Records from a data source:
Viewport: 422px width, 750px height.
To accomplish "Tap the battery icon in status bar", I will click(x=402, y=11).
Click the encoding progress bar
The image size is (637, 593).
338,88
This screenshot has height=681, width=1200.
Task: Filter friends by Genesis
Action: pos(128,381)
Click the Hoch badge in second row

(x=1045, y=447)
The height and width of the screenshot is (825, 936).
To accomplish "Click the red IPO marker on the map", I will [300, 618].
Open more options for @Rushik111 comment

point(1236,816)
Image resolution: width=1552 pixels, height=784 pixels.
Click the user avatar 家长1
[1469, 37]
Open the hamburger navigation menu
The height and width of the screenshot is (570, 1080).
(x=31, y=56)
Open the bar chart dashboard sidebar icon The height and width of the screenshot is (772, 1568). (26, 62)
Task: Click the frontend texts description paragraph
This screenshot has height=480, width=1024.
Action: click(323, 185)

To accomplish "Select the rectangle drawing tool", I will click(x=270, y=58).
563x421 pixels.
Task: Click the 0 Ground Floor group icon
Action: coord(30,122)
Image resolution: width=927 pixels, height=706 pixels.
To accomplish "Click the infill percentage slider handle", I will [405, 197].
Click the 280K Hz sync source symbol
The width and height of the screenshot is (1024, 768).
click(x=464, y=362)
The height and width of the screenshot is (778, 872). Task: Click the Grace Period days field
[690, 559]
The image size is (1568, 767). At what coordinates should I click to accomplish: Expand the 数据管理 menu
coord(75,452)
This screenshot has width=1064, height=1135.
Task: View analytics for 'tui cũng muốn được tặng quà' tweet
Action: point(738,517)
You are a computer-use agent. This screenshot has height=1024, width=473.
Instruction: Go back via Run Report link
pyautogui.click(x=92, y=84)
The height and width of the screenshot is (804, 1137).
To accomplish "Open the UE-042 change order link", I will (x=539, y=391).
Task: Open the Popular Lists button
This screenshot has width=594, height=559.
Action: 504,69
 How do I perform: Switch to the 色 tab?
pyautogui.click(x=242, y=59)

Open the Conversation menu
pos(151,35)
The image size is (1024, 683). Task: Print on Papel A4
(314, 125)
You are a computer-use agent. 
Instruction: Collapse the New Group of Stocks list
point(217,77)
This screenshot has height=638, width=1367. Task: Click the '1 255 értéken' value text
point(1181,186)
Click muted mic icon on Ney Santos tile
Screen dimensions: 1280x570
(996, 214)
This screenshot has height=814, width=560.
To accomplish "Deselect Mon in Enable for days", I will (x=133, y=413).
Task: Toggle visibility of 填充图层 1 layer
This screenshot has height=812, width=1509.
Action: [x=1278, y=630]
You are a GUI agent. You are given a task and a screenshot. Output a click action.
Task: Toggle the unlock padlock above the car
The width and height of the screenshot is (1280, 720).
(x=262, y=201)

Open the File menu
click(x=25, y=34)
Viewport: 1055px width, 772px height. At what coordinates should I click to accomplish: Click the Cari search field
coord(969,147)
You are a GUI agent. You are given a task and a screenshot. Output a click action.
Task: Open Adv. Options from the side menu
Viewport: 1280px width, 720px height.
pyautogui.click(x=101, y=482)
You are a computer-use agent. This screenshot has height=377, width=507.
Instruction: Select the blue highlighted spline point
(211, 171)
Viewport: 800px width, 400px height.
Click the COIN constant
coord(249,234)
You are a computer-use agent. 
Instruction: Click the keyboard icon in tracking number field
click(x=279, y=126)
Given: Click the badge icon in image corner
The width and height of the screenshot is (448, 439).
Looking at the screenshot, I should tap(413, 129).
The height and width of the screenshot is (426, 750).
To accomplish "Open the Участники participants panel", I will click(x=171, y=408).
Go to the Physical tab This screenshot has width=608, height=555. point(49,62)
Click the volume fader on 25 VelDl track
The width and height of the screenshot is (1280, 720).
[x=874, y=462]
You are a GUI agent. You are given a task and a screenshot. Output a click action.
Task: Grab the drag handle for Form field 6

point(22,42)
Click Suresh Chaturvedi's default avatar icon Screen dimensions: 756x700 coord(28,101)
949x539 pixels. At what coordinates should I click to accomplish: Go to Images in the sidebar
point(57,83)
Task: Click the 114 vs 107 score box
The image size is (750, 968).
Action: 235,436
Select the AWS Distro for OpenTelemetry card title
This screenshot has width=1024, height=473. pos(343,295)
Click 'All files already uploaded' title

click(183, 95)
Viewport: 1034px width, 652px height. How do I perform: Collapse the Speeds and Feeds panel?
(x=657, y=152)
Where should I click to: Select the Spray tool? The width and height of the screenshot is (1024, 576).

▶ _TASK INSTRUCTIONS_: Copy out the entries above exactly as given, starting at the top and ending with the line containing "Image resolution: width=927"; include both and nothing more.

▶ _YOUR RESPONSE_:
Viewport: 422px width, 750px height.
To accomplish "Tap the battery icon in status bar", I will click(x=402, y=11).
Click the encoding progress bar
The image size is (637, 593).
338,88
This screenshot has height=681, width=1200.
Task: Filter friends by Genesis
Action: pos(128,381)
Click the Hoch badge in second row

(x=1045, y=447)
The height and width of the screenshot is (825, 936).
To accomplish "Click the red IPO marker on the map", I will [300, 618].
Open more options for @Rushik111 comment

point(1236,816)
Image resolution: width=1552 pixels, height=784 pixels.
Click the user avatar 家长1
[1469, 37]
Open the hamburger navigation menu
The height and width of the screenshot is (570, 1080).
(x=31, y=56)
Open the bar chart dashboard sidebar icon The height and width of the screenshot is (772, 1568). (26, 62)
Task: Click the frontend texts description paragraph
This screenshot has height=480, width=1024.
Action: click(323, 185)

To accomplish "Select the rectangle drawing tool", I will click(x=270, y=58).
563x421 pixels.
Task: Click the 0 Ground Floor group icon
Action: coord(30,122)
Image resolution: width=927 pixels, height=706 pixels.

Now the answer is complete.